Questions to answer:
[a] According to the blog post about growing potatoes, on what date were the Swift potatoes planted?
[b] Continue the blog post about growing potatoes from the point where it ends.

Text passage:
☆ ☆ ☆

Reproduced below is my latest blog post in the Yates spring veggie growing challenge
The spring garden wouldn’t be complete without potatoes. I hope it’s okay to discuss potatoes in the challenge. Technically mine were started from “seed” as I always use certified seed potatoes to try and minimise diseases. Normally, I plant potatoes in September but this year I started earlier in the hopes of an earlier harvest. I read that you can start planting potatoes as soon as the shortest day has passed, provided plants are protected from any frosts which are usually rare after May in Auckland. As a little experiment, I planted about a dozen Swift potatoes on 19th June, just a couple of days shy of the shortest day. Ordinarily Swift is incredibly quick, as the name suggests, taking just 60 days until maturity but I left them in the ground a month longer because I grew them in winter. Today, I dug up my plants and to my amazement, there were lots of potatoes! I used the rest of my Yates Thrive Vegie and Herb Liquid Plant Food on this lot of potatoes, so it must be a very good product! I have included a photo of our harvest. They are so delicious. Today, we had some minted potatoes for lunch and I think it’s on the menu for dinner, too!

☆ ☆ ☆

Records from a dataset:
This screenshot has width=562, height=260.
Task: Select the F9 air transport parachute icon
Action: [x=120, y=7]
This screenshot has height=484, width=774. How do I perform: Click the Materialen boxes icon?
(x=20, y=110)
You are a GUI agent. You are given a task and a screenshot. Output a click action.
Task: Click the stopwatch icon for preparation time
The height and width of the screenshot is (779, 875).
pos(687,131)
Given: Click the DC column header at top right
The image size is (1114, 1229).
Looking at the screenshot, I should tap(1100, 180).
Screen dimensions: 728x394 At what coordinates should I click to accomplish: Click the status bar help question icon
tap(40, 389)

☆ ☆ ☆

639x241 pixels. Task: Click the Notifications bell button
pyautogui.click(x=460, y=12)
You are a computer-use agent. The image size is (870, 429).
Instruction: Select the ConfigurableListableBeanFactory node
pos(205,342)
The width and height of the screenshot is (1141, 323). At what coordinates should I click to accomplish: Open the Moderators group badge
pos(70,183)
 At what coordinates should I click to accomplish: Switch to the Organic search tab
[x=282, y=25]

☆ ☆ ☆

Responses by task:
[a] On 19th June.

[b]
At the beginning of August, I also planted 10-12 each of Liseta, Jersey Benne, Agria and Heather potatoes, as well as about two dozen more Swift potatoes. They are all doing very nicely and I have been feeding them with Yates Thrive Naturals Fish and Seaweed fertiliser every fortnight. I like to grow early, mid and main varieties to ensure a steady supply of potatoes during summer. Early varieties such as Swift, Rocket, Jersey Benne and Liseta are waxy in texture and are perfect for boiling. They don’t keep very well so use them quickly. Main varieties like Agria and Rua are usually floury and are perfect for baking and roasting. If you wait until the tops start to die before lifting main varieties, they should keep for many months if stored correctly.
If you haven’t already planted your potatoes and you fancy spuds from the garden on the Christmas table, it’s not too late to get them in the ground. Look for early varieties such as Jersey Benne and Liseta, which mature in around 90 days. If you purchase seed potatoes at this time of the year, you may find that they have already started sprouting in the bag, which signals that they’re ready to be planted. Otherwise, you’ll need to “chit” them first. The easiest way to do this is to leave them in a dark area so they develop sprouts. I usually put them in trays in May and keep them under the bed so they’re out of the way. By the time I want to plant them, they are ready to go.
For a great crop, work lots of compost, sheep pellets and fertiliser into the ground. I used some Yates Dynamic Lifter plant food formulated for root crops which I purchased a long time ago, but I don’t know if this specific product is still available as I haven’t seen it in gardening centres lately.
To lift potatoes, I use a garden fork. I put aside any that are speared in the process and we eat these ones first.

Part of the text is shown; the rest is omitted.